Understanding the fine line.

by NORA REMBOLD ★ NOVEMBER 8, 2022

Do you remember that pit that starts forming in your stomach when you hear that one of your "friends" went behind your back and did something horrible? Unfortunately, most of us do and let’s be honest, we've all been there. However, we each handle this situation differently. Some of us get angry, confront the friend, move on and let it go. Some of us smile and sigh. We accept the half-assed apology, if there even is one, and tell that friend, "It's totally okay, it happens," even though it doesn't just happen.

I have been guilty of taking the second route for most of my life. I never speak my mind or express how people have let me down. To always "keep the peace," I let my issues go. Honestly, sometimes I even apologize to that friend for no reason. Unfortunately, taking this route meant that I never truly was able to let it go; rather, I was left crying alone in my room, feeling betrayed and sad. 

If you're anything like me, confrontation makes you physically sick, and making other people upset makes you physically sick. Hell, even saying no to something you don't want to do makes you physically sick. However, the question very quickly becomes, how long can you go worrying so much about hurting people until you eventually start hurting yourself?

A difficult lesson is that in order for you to be fully happy, putting yourself first has to be a priority. My instinct has always been to think about how other people feel rather than focusing on myself. Many people see this as a good thing, but it’s definitely a quality that can come back to bite. Constantly worrying about others' feelings has never allowed me to really say what I want, or need. My silence never meant the actions of others didn't affect me, though. 

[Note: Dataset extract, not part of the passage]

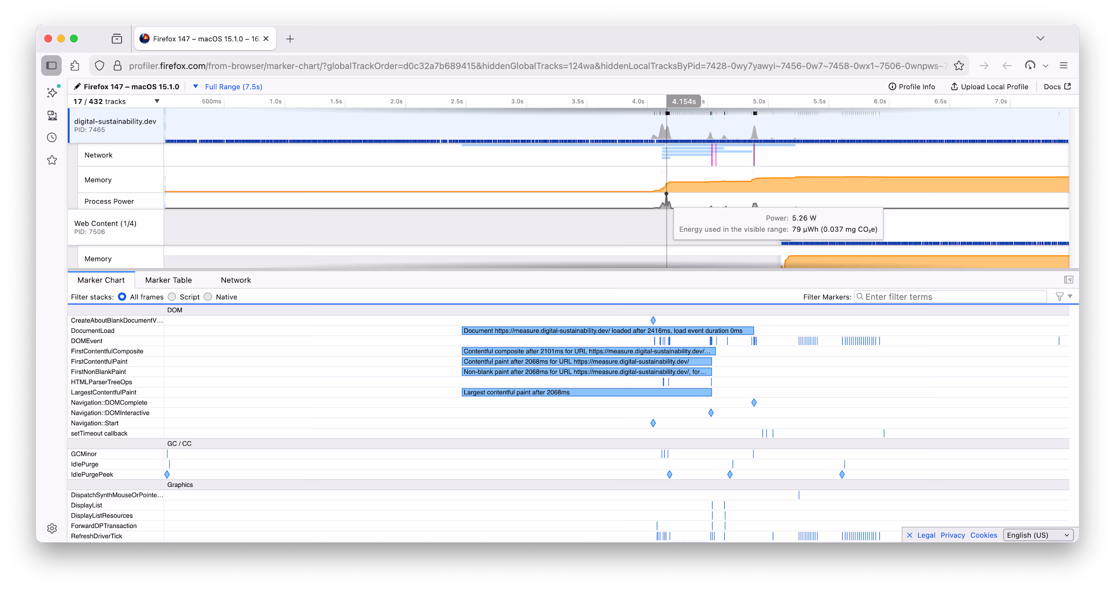Click the settings gear at bottom of sidebar
1115x590 pixels.
click(52, 528)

With never saying how you really feel, all you are doing is building up a wall of resentment against your so-called friend. A true friendship will always encounter a little fight or two along the way, and the only way your relationship can grow is for your friend to understand how you truly feel. With true friends, you both will forgive each other, move on, and be better because of it.

I want to stress that sometimes the villain era will not work. Sometimes, you will finally build up the courage to express yourself, and the response from the person leaves you feeling even worse. Their smiles and insincere apology speak volumes about how much they care. But everyone comes into your life for a reason. Some people will use you, manipulate you, and walk all over you, but with each person comes a lesson. 

You will never find any answers in someone who cannot comprehend your worth, and sometimes going through the villain era won't leave you with a better friendship but one less person to your inner circle. The reality is that sometimes the person was truly not meant to be your friend, which is okay. 

If you think about it, entering your villain era is essential to growing up. It's not about being petty, angry, or a straight-up bitch. It's more about learning how to speak your mind and learning that with a true friendship comes the comfort of being able to talk to each other when something is wrong. That is how you both grow. 

This is not just about your relationship with other people. It is also about yourself. It's about caring for yourself enough that you won't let people walk all over you. Entering your villain era is realizing you are worth more than the half-assed apology they give while running into you on the quad. It's about figuring out who you want to have by your side at the end of the day.